Too many people still doubt the seriousness of the pandemic; the deaths at the Amberwood Suites retirement community should give them pause
Amberwood Suites. (File)

Canada, so far, has been spared the worst of what the COVID-19 pandemic can do to even the most advanced industrialized nations.

Our hospitals have been able to keep pace, ICU beds remain available and front-line health care workers have not had to make the awful choice of who gets a ventilator and who does not. So far.

Ontario has seen an alarming rise in the case counts starting in September and especially in December when the province saw cases spike such that in the first week or so of January 2021, daily cases were climbing by more than 3,000 a day.

Thankfully, daily new cases have fallen below that mark and have remained there for several days. It is hoped that trend continues, clearly.

But the trend of falling case rates does not tell the whole story because even as daily totals are falling generally, at least one-third of all long-term care facilities in the province are experiencing outbreaks.

One of the worst is at Roberta Place in Barrie, where not only has the new variant strain of SARS-CoV-2 been detected there, but nearly every resident (and dozens of staff) became infected within days. 

As of this writing, 25 residents have died. In a matter of days. We can only imagine the horror residents, staff and loved ones are feeling as they watch this virus devastate the congregate community there.

The Greater Sudbury and Manitoulin Island areas remain relatively low in terms of case counts. But this month alone, three outbreaks have been declared at local LTC facilities. Two of those have been contained and case counts have remained low.

And then there is Amberwood Suites. Operated by Autumnwood Mature Lifestyle Communities, the Regent Street retirement home is the exception that proves the rule in terms of the pandemic: The virus can be contained, but if it gets loose in a favourable environment, it can spiral out of control very quickly.

Public Health Sudbury & Districts declared an outbreak at Amberwood on Jan. 5 after one resident tested positive. By Jan. 11, 19 residents and three staff were infected. By Jan. 12, 35 cases were reported, 32 of them were residents. Several residents were admitted to hospital, where two of them passed away.

## Source information
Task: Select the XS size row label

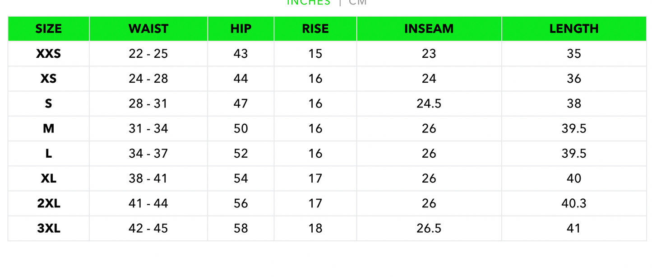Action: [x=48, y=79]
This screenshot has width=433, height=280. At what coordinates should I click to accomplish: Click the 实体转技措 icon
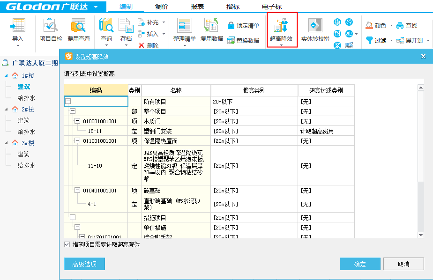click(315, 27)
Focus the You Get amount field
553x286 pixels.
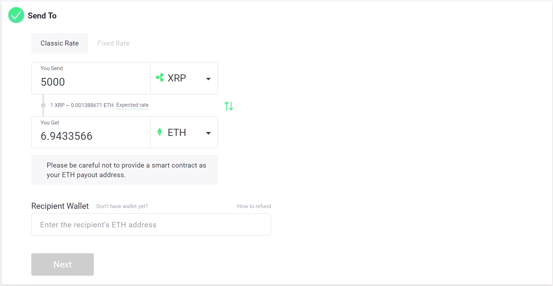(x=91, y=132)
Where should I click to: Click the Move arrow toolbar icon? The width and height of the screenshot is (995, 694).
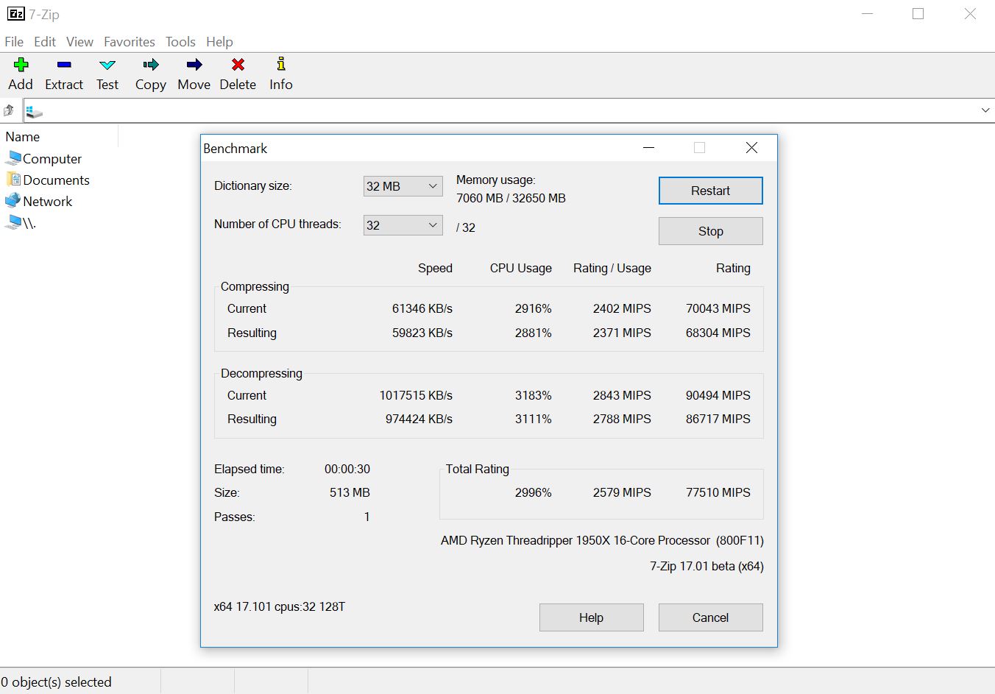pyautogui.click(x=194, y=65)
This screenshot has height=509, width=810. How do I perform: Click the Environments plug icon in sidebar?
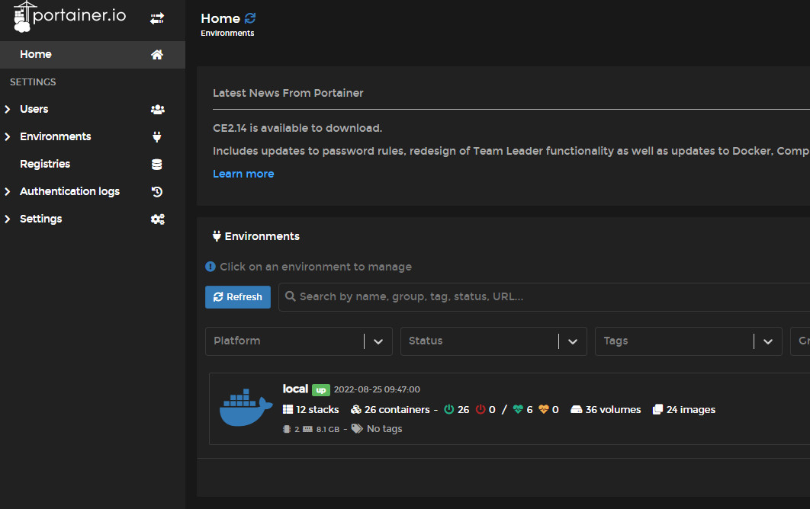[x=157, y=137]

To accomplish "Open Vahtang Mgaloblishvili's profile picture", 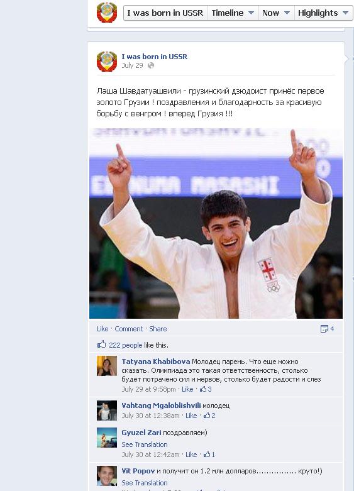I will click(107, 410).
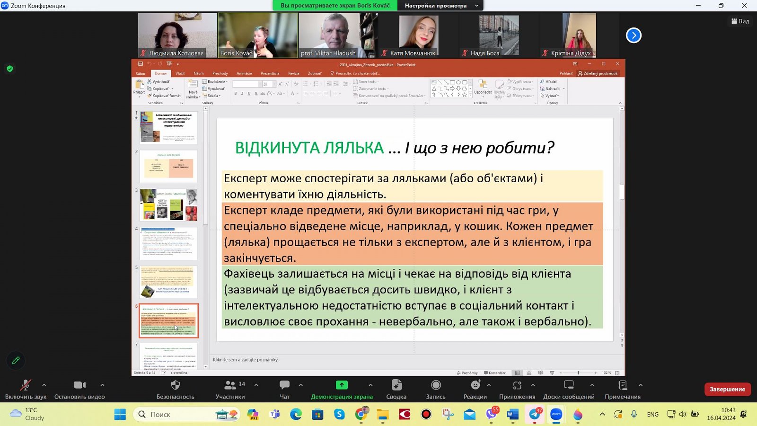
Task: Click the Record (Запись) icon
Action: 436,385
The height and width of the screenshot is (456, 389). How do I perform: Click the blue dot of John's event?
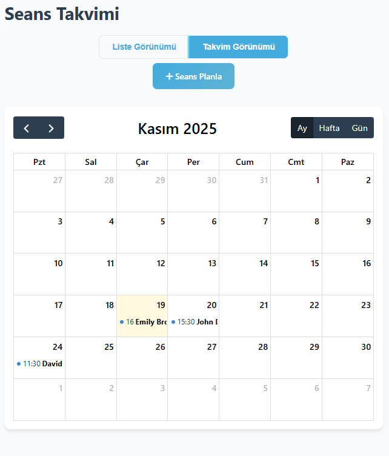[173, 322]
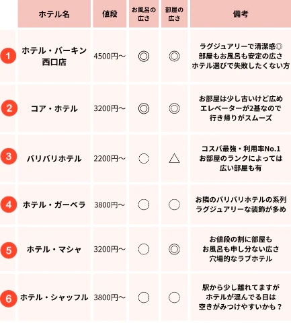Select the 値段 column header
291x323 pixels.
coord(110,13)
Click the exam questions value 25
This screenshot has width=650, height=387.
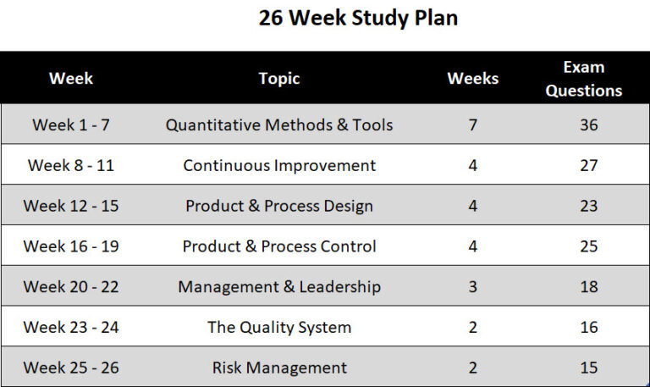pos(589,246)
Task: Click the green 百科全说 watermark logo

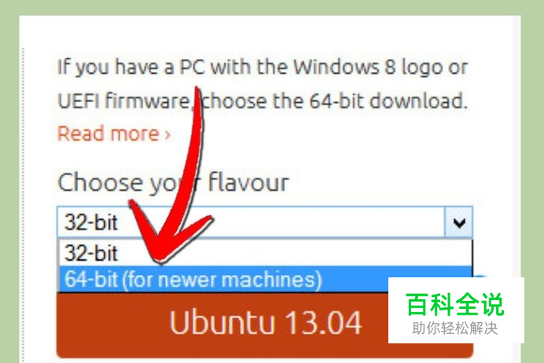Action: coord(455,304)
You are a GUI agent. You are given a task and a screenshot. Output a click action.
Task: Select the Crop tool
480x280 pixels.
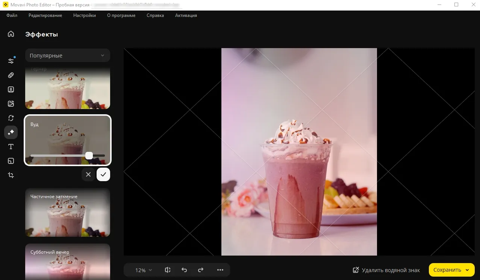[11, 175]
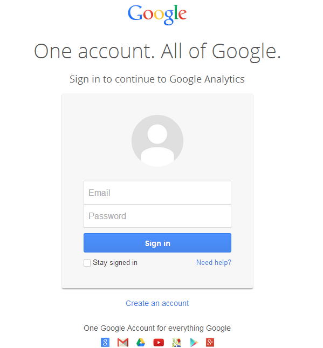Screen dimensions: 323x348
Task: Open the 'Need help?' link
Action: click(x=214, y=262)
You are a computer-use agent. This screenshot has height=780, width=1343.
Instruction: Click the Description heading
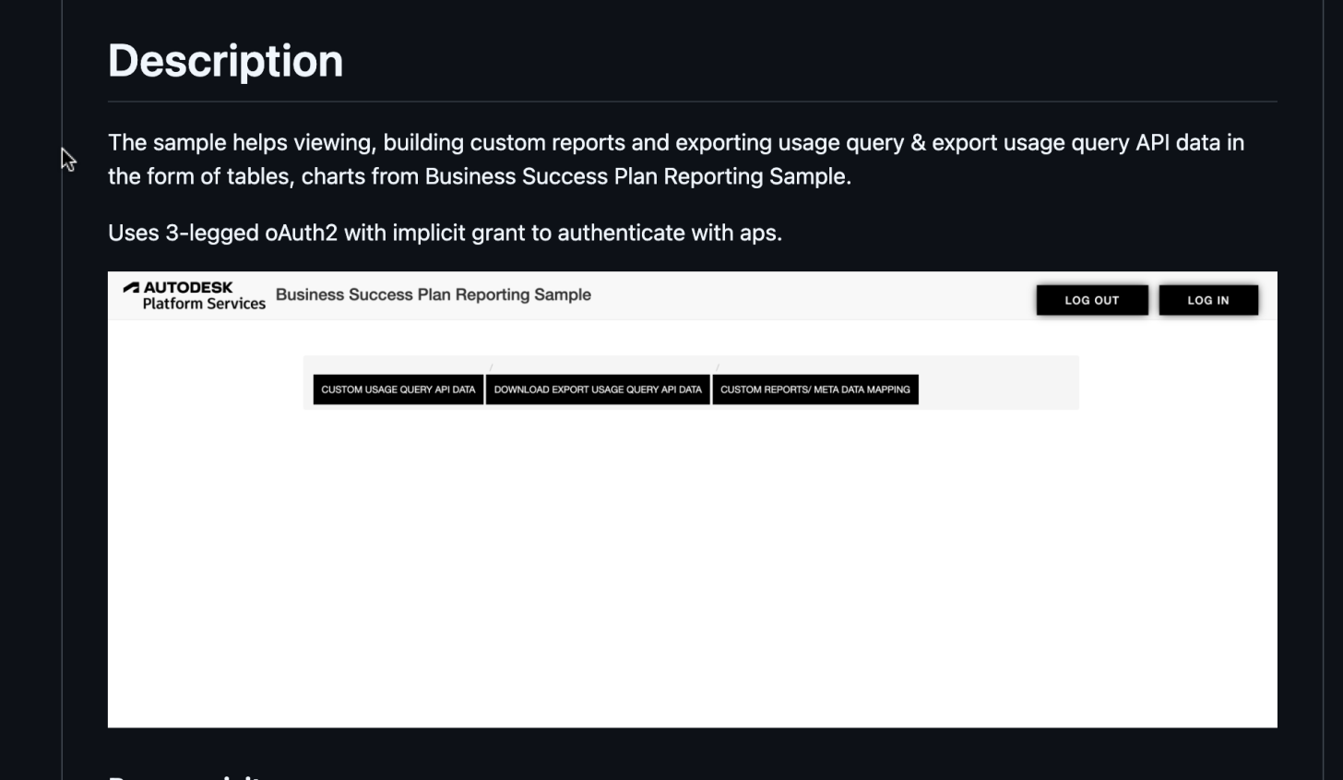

## Set of tasks
**1.** In the editorial on the Amberwood Suites outbreak, on what date did Public Health Sudbury & Districts declare an outbreak at Amberwood?
**2.** List every organization or facility named in the editorial on the Amberwood Suites outbreak.
**3.** Write the next part of the editorial on the Amberwood Suites outbreak, starting after its final sentence.

## Answers to the exercises
**1.** Jan. 5

**2.** Amberwood Suites, Roberta Place, Autumnwood Mature Lifestyle Communities, Public Health Sudbury & Districts

**3.**
The first death was reported just days later, on Jan. 15. The next day, Jan. 16, another resident died. Jan. 17, a third person died. On Jan. 19, Public Health reported a fourth death. 

The death of a fifth resident was announced Jan. 21.

This is how quickly this virus can spread and kill when given the chance, even with precautions and protocols in place. We can minimize risk, but we cannot erase it.

When deaths were happening somewhere else, hours from Greater Sudbury, it would be easier to deny the reality of the situation. But with Amberwood before us and with five local families in mourning within days of an outbreak being declared, to refuse to accept the potential deadliness of our situation a person must ignore the evidence before them. It takes motivated reasoning and a willingness not to take that evidence at face value.

We extend our condolences to the families who have lost loved ones. The anxiety and fear of all long-term care residents and their families is very real and very appropriate.

We feel the successful efforts of most Ontarians to keep COVID-19 from running rampant have been a double-edge sword in that some people see the relatively low case counts as proof the pandemic is not much of a pandemic, rather than as evidence containment measures are working. To us, the evidence is clear: the virus is real, deadly and must be contained.

Wear a mask, wash your hands, keep your distance, limit your movements. Let us all do our part to keep our most vulnerable as safe as possible. The vaccines are coming. We can hold the line until then.